The following code reproduces the issue:
use std::thread;
use std::time::Duration;
use std::sync::Arc;
use std::sync::atomic::{AtomicBool, Ordering};
use std::u64;
// "Small" value that will properly sleep until `unpark` is called.
const TEST_VALUE: u64 = 10_000u64;
// "Large" value that will return almost immediately.

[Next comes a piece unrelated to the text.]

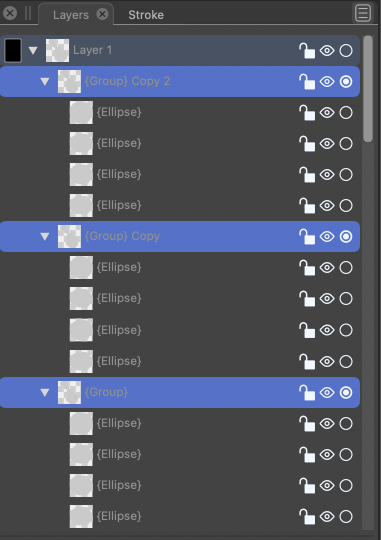Viewport: 381px width, 540px height.
Task: Toggle visibility of {Group} Copy 2
Action: [x=327, y=82]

// const TEST_VALUE: u64 = u64::MAX;
fn main() {
let stop = Arc::new(AtomicBool::new(false));
let stop2 = stop.clone();
let handle = thread::spawn(move || {
loop {
if stop2.load(Ordering::Relaxed) { break }
println!("Parking for 0x{:08x} millis", TEST_VALUE);
thread::park_timeout(Duration::from_millis(TEST_VALUE));
}
});
thread::sleep(Duration::new(1, 0));
stop.store(true, Ordering::Relaxed);
handle.thread().unpark();
handle.join().unwrap();
}
If you run the code above with the "small" value uncommented the internal loop only runs once, waiting for the 1-second sleep to expire before unpark
is called. But if you run with the "large" value uncommented, the internal loop runs a very large number of times as each call to thread::park_timeout
returns almost immediately.
As noted above, the actual value of "large" decreases over time, I believe based on u64::MAX - (current_monotonic_time)
. I unfortunately couldn't come up with a way to prove this is the case.
I've seen this behavior on OSX Yosemite and Sierra.
Edit: this happens on 1.11, 1.12, beta, and nightly.